Video Memory Optimization

This guide is for GPU training.

Video Memory optimization is to reduce the video memory consumption of Program during execution by analyzing and reusing the video memory occupied by Variable in Program. Users can use the memory_optimize interface to perform video memory optimization through Python scripts. The execution strategy of video memory optimization is as follows:

  • Firstly, analyze the remaining lifetime of Variable according to the relationship between Operator in Program to get the remaining lifetime of each Variable;
  • Secondly, according to the remaining lifetime of each Variable, the future Variable will reuse the video memory which is used by the Variable that approches the end of its remaining lifetime or ceases to exist.
z = fluid.layers.sum([x, y])
m = fluid.layers.matmul(y, z)

In this example, the lifetime of x lasts until fluid.layers.sum, so its video memory can be reused by m.

Disable video memory optimization for specific parts

memory_optimize supports disabling video memory optimization for specific sections. You can specify the Variable whose video memory space is not going to be reused by passing in a collection of Variable names; At the same time, memory_optimize disables video memory optimization for the backward part of the network, and the user can enable this function by passing in the skip_grads parameter.

fluid.memory_optimize(fluid.default_main_program(),
        skip_opt_set=("fc"), skip_grads=True)

In this example, the fluid.memory_optimize interface performs analysis of remaining lifetime of Variable for the default Program , and skips the Variable with the name fc and all the Variable in the backward part of the network . This part of the Variable video memory will not be used again by other Variable.

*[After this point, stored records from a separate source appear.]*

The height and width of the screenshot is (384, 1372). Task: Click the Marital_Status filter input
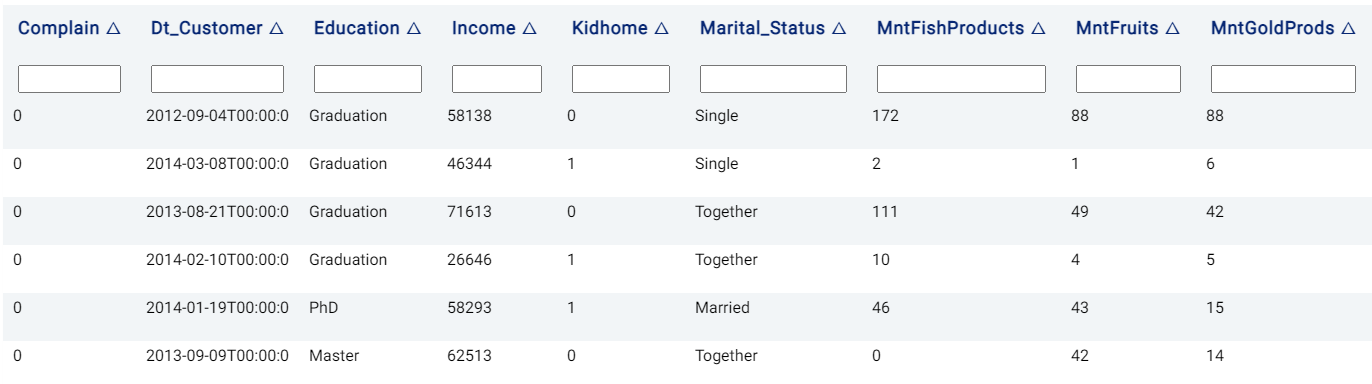click(773, 79)
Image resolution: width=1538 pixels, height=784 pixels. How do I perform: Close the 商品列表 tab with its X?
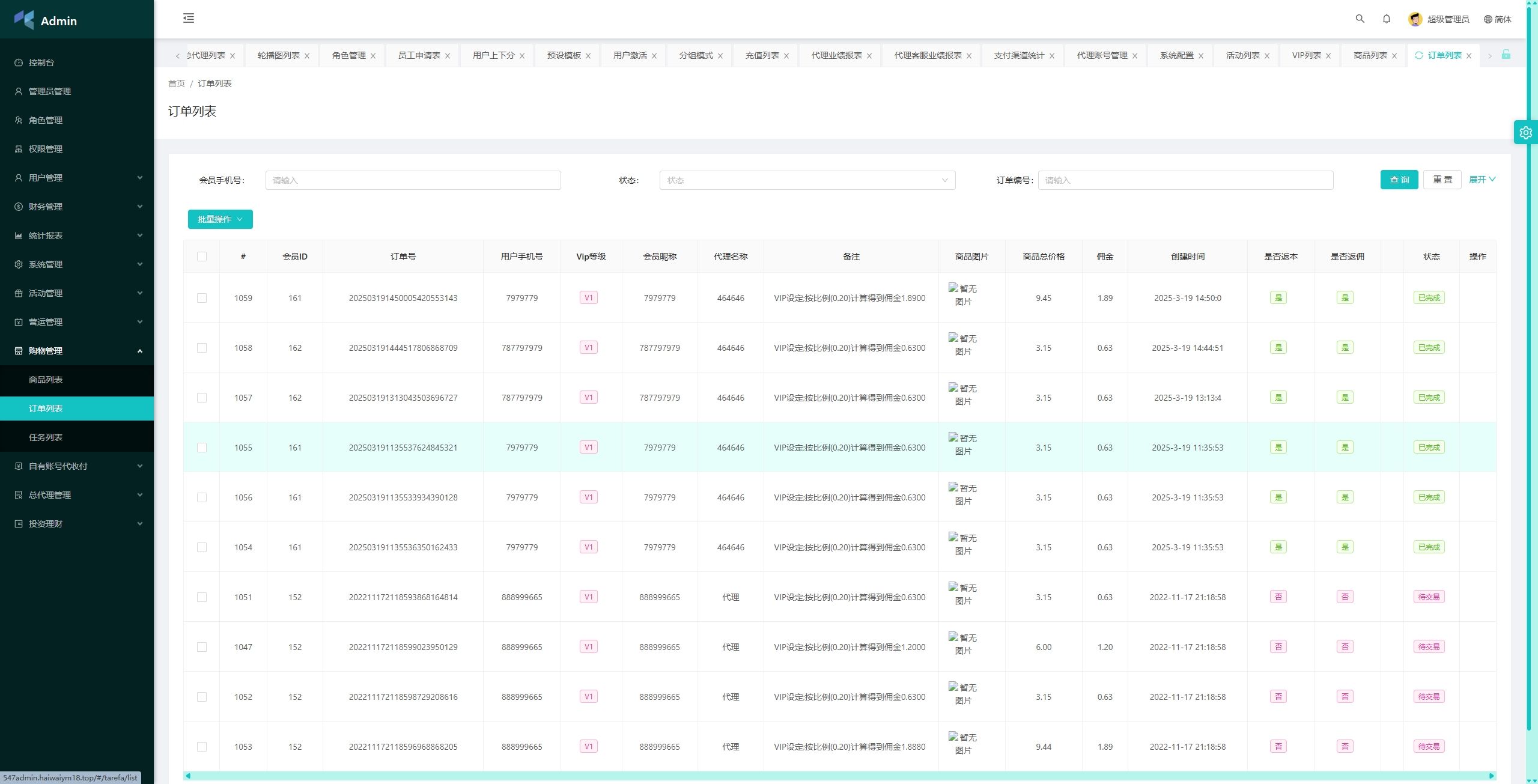1394,56
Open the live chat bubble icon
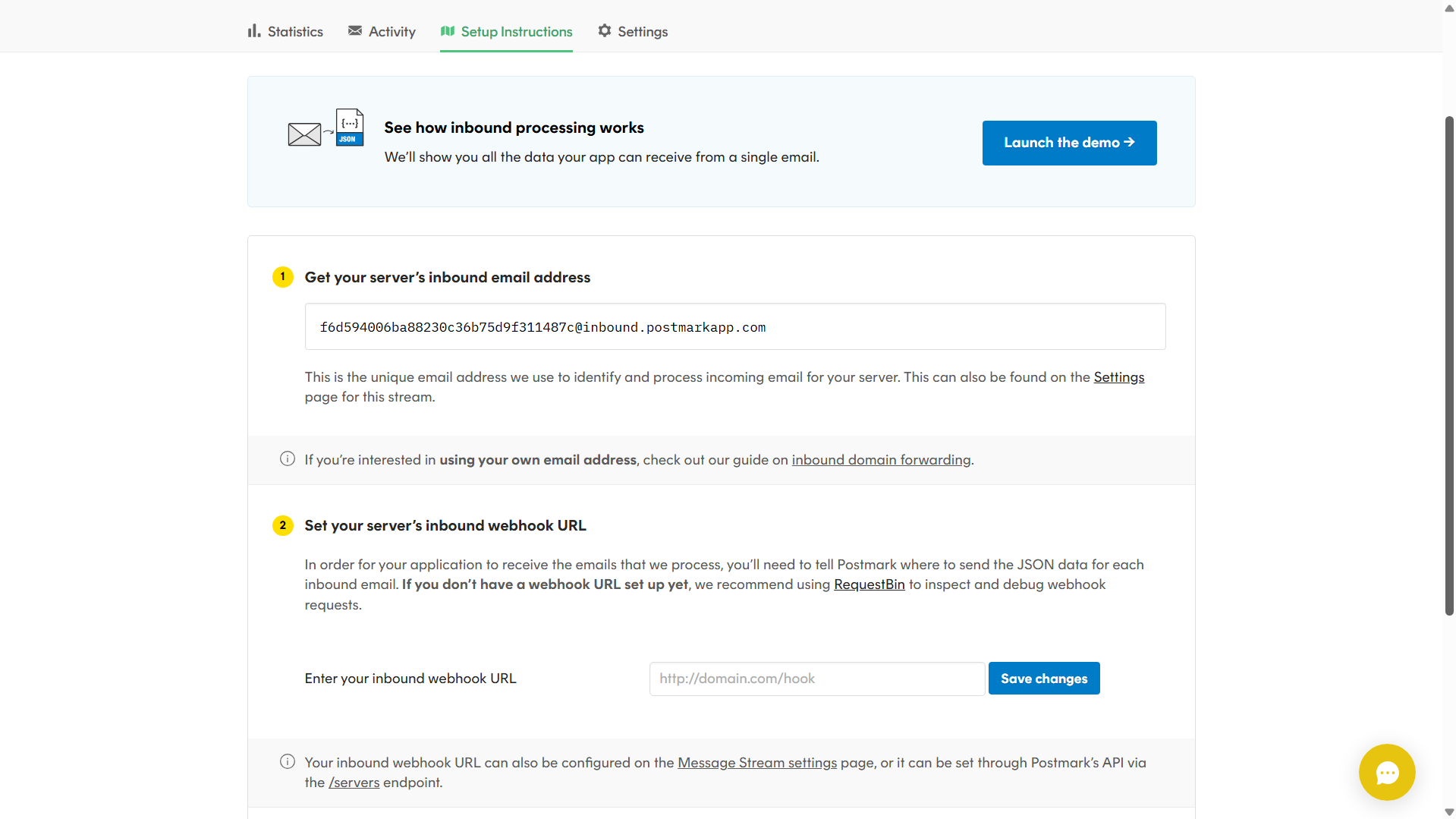The width and height of the screenshot is (1456, 819). (1386, 772)
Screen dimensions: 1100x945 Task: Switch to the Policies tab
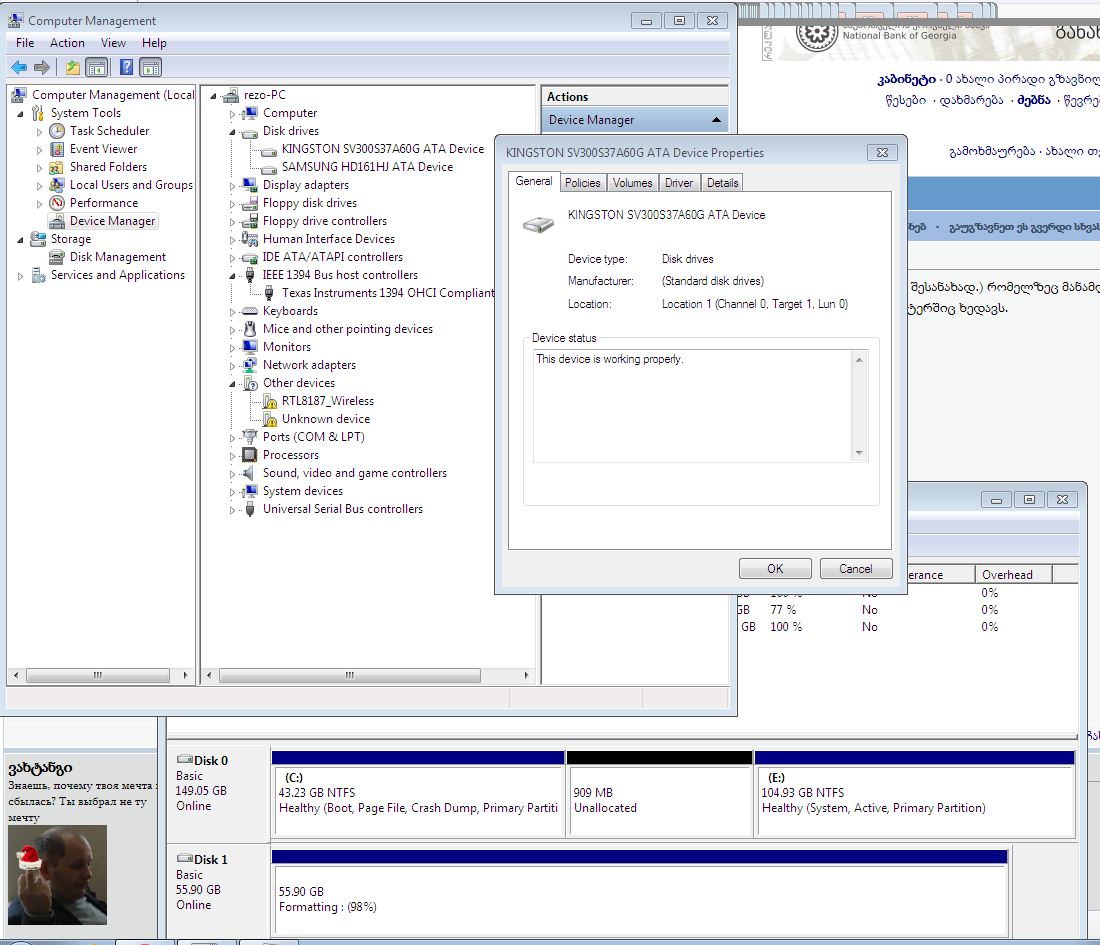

Specify the video memory optimization level

memory_optimize supports printing information for video memory reusing to facilitate debugging. Users can enable debugging video memory reusing by specifying print_log=True;

memory_optimize supports two levels of video memory optimization, namely 0 or 1 :

  • When the optimization level is 0: After memory_optimize analyzes the remaining lifetime of Variable, it will judge the shape of Variable . Memory reusing can only happens to the Variable with the same shape;
  • When the optimization level is 1: the memory_optimize will perform video memory reusing as much as possible. After analyzing the remaining survival time of Variable, even with different shape, the Variable will also perform the maximum amount of video memory reusing.
fluid.memory_optimize(fluid.default_main_program(),
        level=0, print_log=True)

In this example, the fluid.memory_optimize interface performs analysis of remaining lifetime of Variable for the default Program . Only when the shape is exactly the same, will the Variable enjoy video memory reusing. After the analysis is finished, all the debugging information related to video memory reusing will be printed out.